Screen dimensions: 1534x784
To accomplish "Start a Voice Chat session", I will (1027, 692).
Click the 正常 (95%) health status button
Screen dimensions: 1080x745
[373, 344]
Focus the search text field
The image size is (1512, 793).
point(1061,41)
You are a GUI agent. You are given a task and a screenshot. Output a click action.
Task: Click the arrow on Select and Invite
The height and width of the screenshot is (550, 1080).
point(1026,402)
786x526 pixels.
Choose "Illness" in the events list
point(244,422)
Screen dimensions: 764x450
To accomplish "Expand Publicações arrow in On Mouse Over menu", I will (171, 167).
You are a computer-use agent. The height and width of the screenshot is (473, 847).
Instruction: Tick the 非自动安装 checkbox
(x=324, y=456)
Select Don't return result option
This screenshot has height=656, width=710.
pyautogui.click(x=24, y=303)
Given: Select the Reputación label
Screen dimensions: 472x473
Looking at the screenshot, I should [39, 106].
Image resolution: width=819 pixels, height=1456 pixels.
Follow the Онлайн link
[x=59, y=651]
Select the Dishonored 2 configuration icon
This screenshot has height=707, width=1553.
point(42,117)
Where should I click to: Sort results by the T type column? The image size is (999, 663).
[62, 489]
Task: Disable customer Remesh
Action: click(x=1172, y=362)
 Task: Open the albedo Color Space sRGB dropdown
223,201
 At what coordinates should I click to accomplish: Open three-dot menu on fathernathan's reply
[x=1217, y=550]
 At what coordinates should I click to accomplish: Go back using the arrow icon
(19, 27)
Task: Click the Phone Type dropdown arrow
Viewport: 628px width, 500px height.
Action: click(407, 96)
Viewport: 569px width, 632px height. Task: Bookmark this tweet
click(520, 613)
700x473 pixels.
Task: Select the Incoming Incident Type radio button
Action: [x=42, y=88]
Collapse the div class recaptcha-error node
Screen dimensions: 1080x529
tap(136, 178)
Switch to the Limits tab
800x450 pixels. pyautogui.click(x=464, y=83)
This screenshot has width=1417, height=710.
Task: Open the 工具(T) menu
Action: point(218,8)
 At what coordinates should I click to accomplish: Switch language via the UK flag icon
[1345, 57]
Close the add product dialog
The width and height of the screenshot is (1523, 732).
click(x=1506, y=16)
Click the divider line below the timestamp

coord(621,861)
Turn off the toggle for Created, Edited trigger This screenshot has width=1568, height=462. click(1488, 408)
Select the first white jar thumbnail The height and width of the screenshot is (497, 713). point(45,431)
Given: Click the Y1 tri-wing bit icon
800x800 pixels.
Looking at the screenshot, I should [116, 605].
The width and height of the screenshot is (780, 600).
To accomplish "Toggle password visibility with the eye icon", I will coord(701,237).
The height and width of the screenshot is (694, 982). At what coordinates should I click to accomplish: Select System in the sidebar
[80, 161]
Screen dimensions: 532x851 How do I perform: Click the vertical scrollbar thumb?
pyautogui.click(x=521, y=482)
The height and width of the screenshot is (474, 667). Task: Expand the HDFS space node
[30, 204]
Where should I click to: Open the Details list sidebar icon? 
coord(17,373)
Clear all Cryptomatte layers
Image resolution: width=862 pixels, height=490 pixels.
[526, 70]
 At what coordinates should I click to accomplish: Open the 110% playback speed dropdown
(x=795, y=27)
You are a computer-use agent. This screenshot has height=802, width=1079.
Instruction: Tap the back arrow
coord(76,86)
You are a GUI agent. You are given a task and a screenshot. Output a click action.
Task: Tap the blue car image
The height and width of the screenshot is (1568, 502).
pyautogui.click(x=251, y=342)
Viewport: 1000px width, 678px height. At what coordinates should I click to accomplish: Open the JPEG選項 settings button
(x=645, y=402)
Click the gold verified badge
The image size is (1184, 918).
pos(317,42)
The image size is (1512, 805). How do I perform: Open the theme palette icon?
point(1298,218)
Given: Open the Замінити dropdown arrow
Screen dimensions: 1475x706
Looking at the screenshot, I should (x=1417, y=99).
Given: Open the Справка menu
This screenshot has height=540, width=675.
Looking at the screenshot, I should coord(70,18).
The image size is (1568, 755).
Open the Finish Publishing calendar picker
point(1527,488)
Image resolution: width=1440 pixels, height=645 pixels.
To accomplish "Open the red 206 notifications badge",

_ _ _ _

PROBLEM STATEMENT: Write out each record exactly, without addition or omission.

ANSWER TO THE PROBLEM:
Screen dimensions: 1534x784
To accomplish "Start a Voice Chat session", I will (1027, 692).
Click the 正常 (95%) health status button
Screen dimensions: 1080x745
[373, 344]
Focus the search text field
The image size is (1512, 793).
point(1061,41)
You are a GUI agent. You are given a task and a screenshot. Output a click action.
Task: Click the arrow on Select and Invite
The height and width of the screenshot is (550, 1080).
point(1026,402)
786x526 pixels.
Choose "Illness" in the events list
point(244,422)
Screen dimensions: 764x450
To accomplish "Expand Publicações arrow in On Mouse Over menu", I will (171, 167).
You are a computer-use agent. The height and width of the screenshot is (473, 847).
Instruction: Tick the 非自动安装 checkbox
(x=324, y=456)
Select Don't return result option
This screenshot has height=656, width=710.
pyautogui.click(x=24, y=303)
Given: Select the Reputación label
Screen dimensions: 472x473
Looking at the screenshot, I should [39, 106].
Image resolution: width=819 pixels, height=1456 pixels.
Follow the Онлайн link
[x=59, y=651]
Select the Dishonored 2 configuration icon
This screenshot has height=707, width=1553.
point(42,117)
Where should I click to: Sort results by the T type column? The image size is (999, 663).
[62, 489]
Task: Disable customer Remesh
Action: click(x=1172, y=362)
 Task: Open the albedo Color Space sRGB dropdown
223,201
 At what coordinates should I click to accomplish: Open three-dot menu on fathernathan's reply
[x=1217, y=550]
 At what coordinates should I click to accomplish: Go back using the arrow icon
(19, 27)
Task: Click the Phone Type dropdown arrow
Viewport: 628px width, 500px height.
Action: click(407, 96)
Viewport: 569px width, 632px height. Task: Bookmark this tweet
click(520, 613)
700x473 pixels.
Task: Select the Incoming Incident Type radio button
Action: [x=42, y=88]
Collapse the div class recaptcha-error node
Screen dimensions: 1080x529
tap(136, 178)
Switch to the Limits tab
800x450 pixels. pyautogui.click(x=464, y=83)
This screenshot has width=1417, height=710.
Task: Open the 工具(T) menu
Action: point(218,8)
 At what coordinates should I click to accomplish: Switch language via the UK flag icon
[1345, 57]
Close the add product dialog
The width and height of the screenshot is (1523, 732).
click(x=1506, y=16)
Click the divider line below the timestamp

coord(621,861)
Turn off the toggle for Created, Edited trigger This screenshot has width=1568, height=462. click(1488, 408)
Select the first white jar thumbnail The height and width of the screenshot is (497, 713). point(45,431)
Given: Click the Y1 tri-wing bit icon
800x800 pixels.
Looking at the screenshot, I should [116, 605].
The width and height of the screenshot is (780, 600).
To accomplish "Toggle password visibility with the eye icon", I will coord(701,237).
The height and width of the screenshot is (694, 982). At what coordinates should I click to accomplish: Select System in the sidebar
[80, 161]
Screen dimensions: 532x851 How do I perform: Click the vertical scrollbar thumb?
pyautogui.click(x=521, y=482)
The height and width of the screenshot is (474, 667). Task: Expand the HDFS space node
[30, 204]
Where should I click to: Open the Details list sidebar icon? 
coord(17,373)
Clear all Cryptomatte layers
Image resolution: width=862 pixels, height=490 pixels.
[526, 70]
 At what coordinates should I click to accomplish: Open the 110% playback speed dropdown
(x=795, y=27)
You are a computer-use agent. This screenshot has height=802, width=1079.
Instruction: Tap the back arrow
coord(76,86)
You are a GUI agent. You are given a task and a screenshot. Output a click action.
Task: Tap the blue car image
The height and width of the screenshot is (1568, 502).
pyautogui.click(x=251, y=342)
Viewport: 1000px width, 678px height. At what coordinates should I click to accomplish: Open the JPEG選項 settings button
(x=645, y=402)
Click the gold verified badge
The image size is (1184, 918).
pos(317,42)
The image size is (1512, 805). How do I perform: Open the theme palette icon?
point(1298,218)
Given: Open the Замінити dropdown arrow
Screen dimensions: 1475x706
Looking at the screenshot, I should (x=1417, y=99).
Given: Open the Справка menu
This screenshot has height=540, width=675.
Looking at the screenshot, I should coord(70,18).
The image size is (1568, 755).
Open the Finish Publishing calendar picker
point(1527,488)
Image resolution: width=1440 pixels, height=645 pixels.
To accomplish "Open the red 206 notifications badge",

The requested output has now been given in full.